Human rights campaigners want the prime minister to raise the anti-democratic crackdown in Cambodia, the Rohingya refugee crisis in Myanmar and restrictions on free speech in Thailand, Vietnam, Malaysia and Singapore during the two-day summit.
Elaine Pearson, Australia director at Human Rights Watch says failing to publicly raise the issues would deliver a propaganda coup to ASEAN leaders contemplating major crackdowns, jailing journalists or dismantling democratic institutions.
"The ASEAN summit shouldn't just be an opportunity to dance with dictators, but a chance to publicly press them over horrific human rights abuses across the region," said Elaine Pearson, Australia director at Human Rights Watch.
Mr Turnbull is due to host leaders from the 10 ASEAN member nations, apart from Philippines president President Rodrigo Duterte, at the special summit that kicks off in Sydney on Saturday.
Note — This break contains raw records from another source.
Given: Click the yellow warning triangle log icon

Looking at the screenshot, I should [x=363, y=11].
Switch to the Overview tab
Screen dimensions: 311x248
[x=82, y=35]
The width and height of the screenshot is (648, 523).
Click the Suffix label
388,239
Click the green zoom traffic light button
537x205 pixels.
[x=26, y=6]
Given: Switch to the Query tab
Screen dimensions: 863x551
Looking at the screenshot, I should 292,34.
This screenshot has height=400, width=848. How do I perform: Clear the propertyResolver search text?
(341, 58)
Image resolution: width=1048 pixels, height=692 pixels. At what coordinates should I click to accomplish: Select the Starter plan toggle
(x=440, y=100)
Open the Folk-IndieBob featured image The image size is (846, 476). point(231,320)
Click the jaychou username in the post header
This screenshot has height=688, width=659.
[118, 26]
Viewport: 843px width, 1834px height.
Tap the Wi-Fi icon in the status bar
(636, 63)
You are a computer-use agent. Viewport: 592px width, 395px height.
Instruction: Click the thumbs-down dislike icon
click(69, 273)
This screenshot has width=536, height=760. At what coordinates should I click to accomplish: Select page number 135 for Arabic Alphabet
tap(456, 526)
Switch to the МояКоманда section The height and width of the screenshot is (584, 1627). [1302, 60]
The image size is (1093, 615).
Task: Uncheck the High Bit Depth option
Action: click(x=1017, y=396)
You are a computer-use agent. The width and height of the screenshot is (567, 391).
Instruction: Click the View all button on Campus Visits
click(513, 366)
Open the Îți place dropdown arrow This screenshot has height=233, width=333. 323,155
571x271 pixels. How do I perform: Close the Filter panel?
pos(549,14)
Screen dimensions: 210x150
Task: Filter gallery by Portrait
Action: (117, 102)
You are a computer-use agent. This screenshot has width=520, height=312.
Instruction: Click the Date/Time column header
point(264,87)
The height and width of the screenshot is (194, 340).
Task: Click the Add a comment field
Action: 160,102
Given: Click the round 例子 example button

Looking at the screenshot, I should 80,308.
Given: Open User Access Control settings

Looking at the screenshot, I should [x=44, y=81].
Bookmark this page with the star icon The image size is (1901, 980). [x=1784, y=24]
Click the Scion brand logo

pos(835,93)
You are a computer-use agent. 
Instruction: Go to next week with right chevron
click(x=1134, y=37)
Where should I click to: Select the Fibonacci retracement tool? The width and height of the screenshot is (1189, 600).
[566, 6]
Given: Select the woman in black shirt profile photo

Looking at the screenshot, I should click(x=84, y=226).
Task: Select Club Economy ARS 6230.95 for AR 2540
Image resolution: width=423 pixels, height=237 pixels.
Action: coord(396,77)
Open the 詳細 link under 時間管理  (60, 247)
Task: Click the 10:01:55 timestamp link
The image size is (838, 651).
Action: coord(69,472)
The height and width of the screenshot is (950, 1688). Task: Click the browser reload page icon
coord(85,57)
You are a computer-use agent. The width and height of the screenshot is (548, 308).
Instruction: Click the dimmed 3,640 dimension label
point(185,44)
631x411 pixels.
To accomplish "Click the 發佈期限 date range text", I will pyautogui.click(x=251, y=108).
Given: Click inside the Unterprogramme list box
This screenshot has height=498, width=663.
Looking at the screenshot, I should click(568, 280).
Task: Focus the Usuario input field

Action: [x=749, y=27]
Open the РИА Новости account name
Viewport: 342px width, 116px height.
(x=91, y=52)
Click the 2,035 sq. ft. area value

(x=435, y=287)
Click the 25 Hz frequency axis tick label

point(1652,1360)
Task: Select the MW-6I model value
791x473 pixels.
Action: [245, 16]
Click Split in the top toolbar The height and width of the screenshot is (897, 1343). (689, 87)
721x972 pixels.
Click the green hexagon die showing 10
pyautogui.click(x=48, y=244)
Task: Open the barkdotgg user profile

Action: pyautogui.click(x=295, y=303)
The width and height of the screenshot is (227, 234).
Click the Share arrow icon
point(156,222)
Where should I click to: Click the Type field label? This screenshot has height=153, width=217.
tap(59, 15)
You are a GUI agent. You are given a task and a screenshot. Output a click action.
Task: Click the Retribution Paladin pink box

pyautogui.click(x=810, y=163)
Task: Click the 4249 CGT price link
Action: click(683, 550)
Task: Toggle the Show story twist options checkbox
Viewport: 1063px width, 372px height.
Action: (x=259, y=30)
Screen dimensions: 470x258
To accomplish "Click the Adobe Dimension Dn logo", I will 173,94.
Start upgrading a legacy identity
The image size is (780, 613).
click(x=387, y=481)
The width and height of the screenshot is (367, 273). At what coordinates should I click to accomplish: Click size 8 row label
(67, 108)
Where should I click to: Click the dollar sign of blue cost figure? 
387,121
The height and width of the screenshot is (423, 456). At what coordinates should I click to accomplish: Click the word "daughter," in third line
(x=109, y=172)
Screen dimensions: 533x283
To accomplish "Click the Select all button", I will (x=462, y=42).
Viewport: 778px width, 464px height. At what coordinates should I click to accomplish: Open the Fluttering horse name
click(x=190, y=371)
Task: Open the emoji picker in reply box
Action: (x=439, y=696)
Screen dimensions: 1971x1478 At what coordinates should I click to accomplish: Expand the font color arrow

Australia is not a member of ASEAN, but was given strategic partner status in 2014.
In a briefing paper about the summit released on Wednesday, Human Rights Watch outlined its concerns about a series of abuses in Cambodia, Indonesia, Malaysia, Myanmar, the Philippines, Singapore, Thailand and Vietnam.
The paper said many of those governments routinely commit serious human rights violations, crack down on civil society organisations and the media, or undermine democratic institutions by allowing corruption to flourish.
It criticised Myanmar for its military campaign of ethnic cleansing against Royhingya Muslims, and urges Mr Turnbull to tell defacto leader Aung San Suu Kyi that Australia will impose military sanctions if the atrocities aren't brought to an end.
The paper accuses the Philippines president of presiding over a "murderous war on drugs" that has seen thousands of users and small-time pushers killed in a campaign Mr Duterte launched after he took office in 2016.
Cambodia's Prime Minister Hun Sen is also singled out for banning the country's main opposition party, closing an independent newspaper and threatening protesters in Australia for speaking out against his anti-democratic crackdown ahead of a general election in July.
The Human Rights Watch briefing paper suggests Mr Turnbull, as head of the oldest democracy in the region, should offer assistance for leaders who want to make genuine reforms and encourage them to work with civil groups on building democratic institutions.